In Foreign Affairs, professor Jerry Z. Muller, chair of the history department at Washington’s Catholic University, takes a thoughtful and balanced look at what the left and right get wrong in the discussion of income inequality in the United States.
Recent political debate in the United States and other advanced capitalist democracies has been dominated by two issues: the rise of economic inequality and the scale of government intervention to address it. As the 2012 U.S. presidential election and the battles over the “fiscal cliff” have demonstrated, the central focus of the left today is on increasing government taxing and spending, primarily to reverse the growing stratification of society, whereas the central focus of the right is on decreasing taxing and spending, primarily to ensure economic dynamism. Each side minimizes the concerns of the other, and each seems to believe that its desired policies are sufficient to ensure prosperity and social stability. Both are wrong.
He takes a thoughtful look at how social and economic changes have affected different social strata in the united States and how equality of opportunity has not increased the equality of outcomes. He also explains how conventional approaches to addressing inequality are increasingly producing diminishing returns. His most trenchant observations revolve around the family’s role in enabling future achievement – I wish he had explored ways to help encourage strong families throughout social strata. Read the whole thing.

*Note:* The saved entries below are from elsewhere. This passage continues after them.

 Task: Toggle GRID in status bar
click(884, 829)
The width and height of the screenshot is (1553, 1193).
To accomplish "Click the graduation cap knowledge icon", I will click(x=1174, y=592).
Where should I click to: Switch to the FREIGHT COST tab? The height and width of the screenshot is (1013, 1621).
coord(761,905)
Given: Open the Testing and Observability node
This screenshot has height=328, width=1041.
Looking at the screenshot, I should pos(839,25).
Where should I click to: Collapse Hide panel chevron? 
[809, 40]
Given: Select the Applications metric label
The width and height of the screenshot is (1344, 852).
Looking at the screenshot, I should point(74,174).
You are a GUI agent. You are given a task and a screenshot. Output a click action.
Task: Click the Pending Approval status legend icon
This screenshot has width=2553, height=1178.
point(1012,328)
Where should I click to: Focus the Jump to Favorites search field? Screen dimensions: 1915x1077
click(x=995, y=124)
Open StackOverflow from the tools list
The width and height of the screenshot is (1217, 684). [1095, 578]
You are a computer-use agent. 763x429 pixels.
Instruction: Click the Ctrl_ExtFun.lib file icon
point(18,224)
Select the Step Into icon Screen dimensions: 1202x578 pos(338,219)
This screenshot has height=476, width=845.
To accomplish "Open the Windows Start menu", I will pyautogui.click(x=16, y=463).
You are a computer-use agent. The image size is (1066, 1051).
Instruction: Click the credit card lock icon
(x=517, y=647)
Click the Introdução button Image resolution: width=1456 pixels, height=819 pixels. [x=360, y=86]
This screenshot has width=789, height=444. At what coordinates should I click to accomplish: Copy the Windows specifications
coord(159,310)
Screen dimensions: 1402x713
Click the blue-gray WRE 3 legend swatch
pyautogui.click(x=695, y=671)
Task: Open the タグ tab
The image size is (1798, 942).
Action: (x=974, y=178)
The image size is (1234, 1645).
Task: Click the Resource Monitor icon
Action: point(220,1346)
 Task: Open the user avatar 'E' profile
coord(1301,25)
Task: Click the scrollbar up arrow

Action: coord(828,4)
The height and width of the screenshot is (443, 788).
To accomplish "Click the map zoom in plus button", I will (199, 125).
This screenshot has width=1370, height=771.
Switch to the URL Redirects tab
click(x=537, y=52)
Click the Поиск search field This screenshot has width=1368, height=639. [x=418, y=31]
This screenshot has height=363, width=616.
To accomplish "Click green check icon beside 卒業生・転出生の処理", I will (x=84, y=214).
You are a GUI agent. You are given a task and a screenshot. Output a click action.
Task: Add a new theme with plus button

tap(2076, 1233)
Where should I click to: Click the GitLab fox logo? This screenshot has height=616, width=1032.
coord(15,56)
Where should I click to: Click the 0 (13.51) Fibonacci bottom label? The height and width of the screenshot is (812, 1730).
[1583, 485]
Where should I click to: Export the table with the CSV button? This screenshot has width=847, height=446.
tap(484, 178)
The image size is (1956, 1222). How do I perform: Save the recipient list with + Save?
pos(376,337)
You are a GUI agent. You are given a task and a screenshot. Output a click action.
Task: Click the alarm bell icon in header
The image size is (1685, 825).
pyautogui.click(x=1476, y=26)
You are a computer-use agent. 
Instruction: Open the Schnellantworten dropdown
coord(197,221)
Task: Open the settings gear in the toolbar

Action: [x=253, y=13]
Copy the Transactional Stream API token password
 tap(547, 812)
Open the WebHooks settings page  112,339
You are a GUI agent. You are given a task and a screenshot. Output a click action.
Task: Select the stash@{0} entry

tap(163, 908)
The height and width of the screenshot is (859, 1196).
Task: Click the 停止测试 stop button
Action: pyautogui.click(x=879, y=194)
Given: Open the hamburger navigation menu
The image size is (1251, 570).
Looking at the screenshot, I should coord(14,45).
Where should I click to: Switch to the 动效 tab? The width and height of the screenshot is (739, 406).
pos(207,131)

It makes me think that if we want to address the problem, one crucial element is to better encourage the strength of two-parent, stable families. There seems to be no debate about their ability to create environments where children are given the tools they need to achieve their highest potential throughout life. When we help people in need, we should be careful not to create incentives for different environments that perpetuate a cycle of poverty and underachievement.